Your instructions: Continue the article on the patented radiology scheduling algorithm from the point at which it ends, keeping its formal news style.

Given text:
((
The Weight of the Wait: UC Research Leads to Patent For Automated Decision-Making Algorithm

Time spent waiting for radiology results at Cincinnati Children’s Hospital Medical Center (CCHMC) has been reduced thanks to the operations research of Craig Froehle, associate professor of Operations Management, Business Analytics and Information Systems (OBAIS) in the Carl H. Lindner College of Business.

Froehle and his collaborative researchers, radiology doctors Mark Halsted (now in Roanoke, Va.) and Neil Johnson at CCHMC Department of Radiology, received a patent in July 2013 for a process that relies on an algorithm in an automated management system to determine the order in which radiology patients’ scans should be read.

In 2006, the three researchers began to examine the operational process of the radiology department to learn procedural shortcomings. The goal was to reduce wait times for patients whose doctors relied on those scans for medical diagnosis.

As part of that examination, Froehle says he and fellow researchers obtained patient data from medical factors (injury, condition, age, etc.), subjective perceptions (patient anxiety and concern of referring physician and attendee) and operational aspects (wait time, medical staff, equipment and facility availability) to create an automated, presorted work list that prioritizes who sees the doctor first, Froehle says.
))
Supplied material:
((
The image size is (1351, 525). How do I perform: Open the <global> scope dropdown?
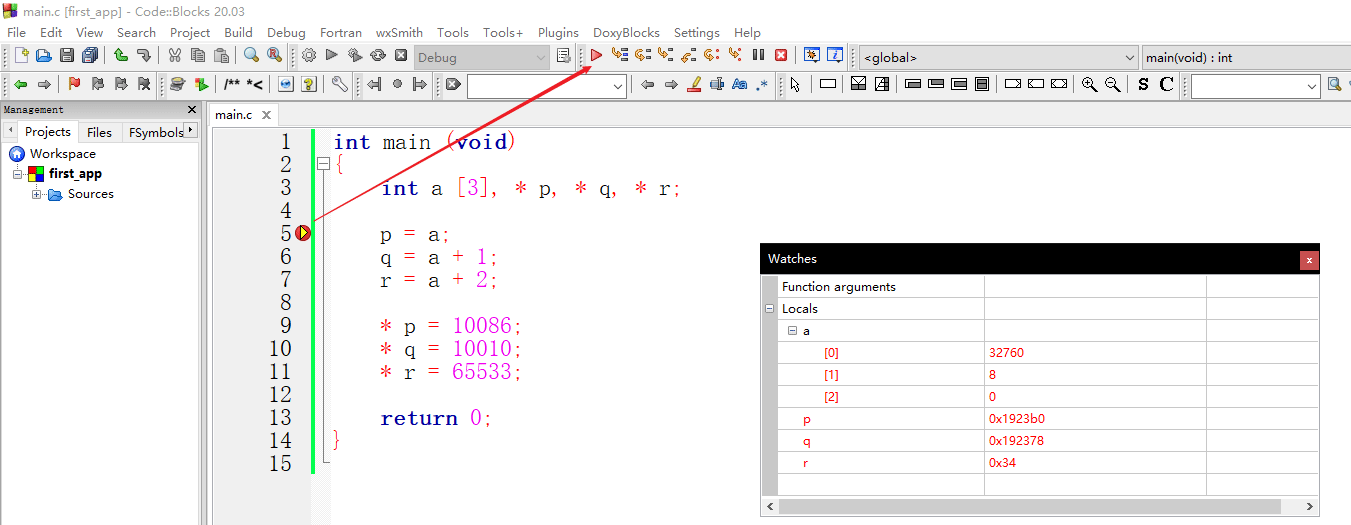998,57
))
Task answer:
“This meant that the patients with the highest acuity score would be pushed to the front, while ensuring that no patient waited a very long time,” Froehle says of the quest to improve patient service. “In other words, this process helps determine which waiting exam is more urgent."

Through a series of experiments and statistical modeling, the team of researchers developed a set of mathematical rules that closely match how radiologists decide among waiting exams. Froehle says he and fellow researchers helped physicians focus on reading exams by nearly eliminating this sorting task while also ensuring that waiting exams are prioritized more consistently.

The patient queue management technology, says Froehle, is now in use in dozens of hospitals.

Jeff Camm, professor and head of the OBAIS department in the Lindner College of Business, says “the collaborative and innovative research is a great example of the real-world impact that OBAIS research can have in terms of solving real-world problems.”